Als sich herumspricht, dass Sibel in ihrem abgelegenen Refugium einen fremden Mann untergebracht hat, trifft sie der Zorn des Dorfes. Die Frauen bespucken und verprügeln sie. Schon ist von einem „Terroristen“ die Rede. Zwei Feldjäger erkundigen sich nach dem „Deserteur“. Die Nachbarn sehen nicht nur Sibels, sondern auch ihre eigene Ehre beschmutzt und ziehen die Verlobung ihres Sohnes mit Fatma zurück.

Die Gesellschaft macht Sibel zur Vogelfreien

„Sibel“ zeigt, wie schnell man in einer von Tabus und falschen Mythen umstellten Ordnung vom Paradiesvogel zur Vogelfreien wird. Denn Sibel ist nicht nur „anders“, sie bricht auch mit dem Mythos vom Brautfelsen: Kein Wolf hat hier sein Unwesen getrieben, sondern eine Handvoll Dorfbewohner, die Fuat erschlagen haben, weil er mit Narin vor der Enge der Gemeinschaft davonlaufen wollte. Der Hass der Sittenwächter gilt mal demjenigen, der dieser Gemeinschaft entflieht, mal der, die eigentlich gerne dazugehört hätte. Und immer geht es um die Frage der Ehre.

Zencirci und Giovanetti inszenieren die Gesellschaftsparabel als Tour-de-Force-artige Ein-Frau-Performance (beeindruckend: Damla Sönmez) und mit Genre-Motiven versetztem Sozialdrama. Sowohl der Wald wie das Dorf sind widersprüchliche Orte voller Geborgenheit wie Schrecken, mit suggestiven Bildern zwischen befreiender Wut und kontemplativer Verängstigung.
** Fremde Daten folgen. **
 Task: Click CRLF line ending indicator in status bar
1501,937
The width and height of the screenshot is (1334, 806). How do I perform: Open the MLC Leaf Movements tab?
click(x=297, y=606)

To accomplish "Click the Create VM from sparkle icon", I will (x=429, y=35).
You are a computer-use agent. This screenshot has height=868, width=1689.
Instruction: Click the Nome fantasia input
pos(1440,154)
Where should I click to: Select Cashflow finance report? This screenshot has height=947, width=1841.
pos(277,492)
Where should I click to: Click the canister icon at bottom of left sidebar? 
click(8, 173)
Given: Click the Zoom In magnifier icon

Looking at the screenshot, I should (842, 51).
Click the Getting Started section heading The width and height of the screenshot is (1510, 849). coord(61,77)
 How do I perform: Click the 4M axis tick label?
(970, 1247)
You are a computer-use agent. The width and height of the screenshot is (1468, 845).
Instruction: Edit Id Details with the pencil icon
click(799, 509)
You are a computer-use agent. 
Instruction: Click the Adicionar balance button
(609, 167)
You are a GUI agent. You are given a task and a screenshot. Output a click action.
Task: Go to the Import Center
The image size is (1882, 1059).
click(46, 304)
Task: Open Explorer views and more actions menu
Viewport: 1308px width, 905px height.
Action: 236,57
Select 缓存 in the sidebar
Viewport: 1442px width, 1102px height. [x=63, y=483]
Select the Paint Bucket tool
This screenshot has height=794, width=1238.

Die Filmemacher konstruieren eine Welt miteinander verwobener Gegensätze, eine kollektive Seelenlandschaft, die ihr eigenes Schattenreich ist und in der psychologisch stimmig Gut und Böse in jedem Protagonisten gleichberechtigt angelegt sind. Da erzieht der Patriarch seine Tochter zur Freiheit und scheitert genauso an den engen Grenzen des Ehrbegriffs wie die Frauen, die ihresgleichen zur Anpassung prügeln wollen. Innere Gegensätze, hinter denen der Wunsch nach Freiheit steckt, nach Individualität, der aber genau dann an dem Bedürfnis scheitert, sich in der eigenen Gemeinschaft mental zu verbarrikadieren, wenn draußen ein Fremder auftaucht.

Für die Pfeifsprache arbeiteten Zencirci und Giovanetti mit einem Sprachcoach aus der Region. Womit „Sibel“ neben der metaphorischen eine investigative Ebene anbietet: abseits jeder Rationalität gibt es eben nicht nur das Märchen vom Wolf, mit dem die Einhaltung moralischer Codici kontrolliert wird, sondern auch Menschen, die sich wie Vögel unterhalten. Ganz real.